Аныс даже перепугалась не на шутку, А сегодня ей приказали вымыть в господском доме полы. Девушка прямо измучилась, ползая по проклятым доскам — дом просторный, впору осуохай[16] водить. Да и непривычное это дело. Обычно Аныс в покои даже на порог не пускают. Уборкой здесь занималась только Нюргуна. Аныс выкручивала тряпку и думала: где же ее подружка? Вдруг мимо прошла Боккоя с тарелкой супа в руках и шмыгнула в чулан. Пробыла там порядочно, а запереть забыла. Когда она ушла, Аныс и полюбопытствовала, кому это она таскает пищу.
— Нюргуна…
Нюргуна вскочила, обняла подружку и залилась слезами.

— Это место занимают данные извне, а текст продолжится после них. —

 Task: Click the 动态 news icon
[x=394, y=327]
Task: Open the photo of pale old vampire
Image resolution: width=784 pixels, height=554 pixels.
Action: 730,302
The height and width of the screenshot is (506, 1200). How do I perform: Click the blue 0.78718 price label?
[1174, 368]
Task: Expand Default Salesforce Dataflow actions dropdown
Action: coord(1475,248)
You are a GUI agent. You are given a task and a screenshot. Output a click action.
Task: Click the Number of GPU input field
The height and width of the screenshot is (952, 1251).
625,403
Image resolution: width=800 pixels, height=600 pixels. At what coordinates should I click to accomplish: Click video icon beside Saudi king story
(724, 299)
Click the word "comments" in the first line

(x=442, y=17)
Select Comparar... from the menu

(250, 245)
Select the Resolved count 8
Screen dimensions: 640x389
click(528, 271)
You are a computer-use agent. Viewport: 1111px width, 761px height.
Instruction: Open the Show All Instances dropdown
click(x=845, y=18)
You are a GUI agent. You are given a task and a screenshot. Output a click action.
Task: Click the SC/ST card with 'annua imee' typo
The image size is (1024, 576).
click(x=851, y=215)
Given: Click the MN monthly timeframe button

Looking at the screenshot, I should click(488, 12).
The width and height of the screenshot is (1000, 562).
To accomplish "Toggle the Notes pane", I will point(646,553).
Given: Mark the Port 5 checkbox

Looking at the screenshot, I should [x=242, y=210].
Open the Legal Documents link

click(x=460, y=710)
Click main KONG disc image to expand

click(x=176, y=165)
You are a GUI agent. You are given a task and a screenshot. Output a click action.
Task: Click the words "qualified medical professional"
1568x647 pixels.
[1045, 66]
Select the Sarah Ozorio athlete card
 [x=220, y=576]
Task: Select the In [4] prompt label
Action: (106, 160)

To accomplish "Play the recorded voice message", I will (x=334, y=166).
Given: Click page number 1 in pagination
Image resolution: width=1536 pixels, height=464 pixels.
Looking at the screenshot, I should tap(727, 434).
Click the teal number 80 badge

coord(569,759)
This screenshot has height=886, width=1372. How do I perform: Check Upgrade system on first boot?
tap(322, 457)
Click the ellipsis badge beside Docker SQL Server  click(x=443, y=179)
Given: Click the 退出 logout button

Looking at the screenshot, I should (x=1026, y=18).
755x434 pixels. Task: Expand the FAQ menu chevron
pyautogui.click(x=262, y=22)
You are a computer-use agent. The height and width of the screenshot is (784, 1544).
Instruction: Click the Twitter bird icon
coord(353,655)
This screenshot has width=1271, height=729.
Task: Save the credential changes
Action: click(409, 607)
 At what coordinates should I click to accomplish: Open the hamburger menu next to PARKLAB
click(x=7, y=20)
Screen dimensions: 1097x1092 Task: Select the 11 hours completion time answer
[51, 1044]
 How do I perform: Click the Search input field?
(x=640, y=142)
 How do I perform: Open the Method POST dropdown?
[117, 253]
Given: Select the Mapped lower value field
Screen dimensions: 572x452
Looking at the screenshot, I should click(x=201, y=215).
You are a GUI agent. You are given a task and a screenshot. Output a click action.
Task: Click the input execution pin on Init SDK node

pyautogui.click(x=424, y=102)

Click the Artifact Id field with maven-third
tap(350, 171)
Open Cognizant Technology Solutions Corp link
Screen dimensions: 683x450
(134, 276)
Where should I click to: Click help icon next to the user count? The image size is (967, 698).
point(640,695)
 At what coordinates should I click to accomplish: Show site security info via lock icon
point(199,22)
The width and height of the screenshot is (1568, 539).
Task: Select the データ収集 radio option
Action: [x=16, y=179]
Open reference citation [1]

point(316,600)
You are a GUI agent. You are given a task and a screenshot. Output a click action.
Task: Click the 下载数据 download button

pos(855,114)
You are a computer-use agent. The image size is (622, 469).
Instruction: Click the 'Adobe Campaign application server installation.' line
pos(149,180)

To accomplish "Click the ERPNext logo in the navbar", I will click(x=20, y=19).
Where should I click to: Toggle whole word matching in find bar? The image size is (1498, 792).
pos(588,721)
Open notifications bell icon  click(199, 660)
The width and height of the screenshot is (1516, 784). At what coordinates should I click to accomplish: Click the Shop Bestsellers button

— Ну, успокойся, не плачь, — пыталась утешить Аныс. — Почему ты здесь? Почему тебя совсем не видно?
— Меня заперли, Аныс! Меня никуда не пускают. А ты как меня нашла? Ты меня не забыла? Как я рада, что ты зашла!
Аныс с болью разглядывала потускневшее лицо подруги. Значит, все это время она сидела взаперти… Без солнца, без свежего воздуха…
— Ты похудела, Кыыс-Хотун…
— Я умру скоро.
— Господи, почем ты знаешь?
— Я нарочно умру. Я уже три дня ничего не ем и не буду.
— Да почему?
— Это я должна спрашивать «почему». Почему меня терзают? За что?
— А Каменная Женщина… что она говорит?
— В том-то и дело, что ничего. О грехе каком-то сквозь зубы цедит. Аныс, никаких грехов я не совершала! Я чиста, чиста!
— Я тебе верю. У, гадина, — сжала кулаки Аныс. — Я бы ей показала! Я Беке расскажу… — Она слегка покраснела. — Ты знаешь, Беке такой хороший парень. Он всех хамначитов соберет, подговорит! Ничего делать не будем, пока тебя не выпустят. Пусть сено гниет и коровы мычат. Он говорит, что в России все бедняки так делают, когда им невмоготу.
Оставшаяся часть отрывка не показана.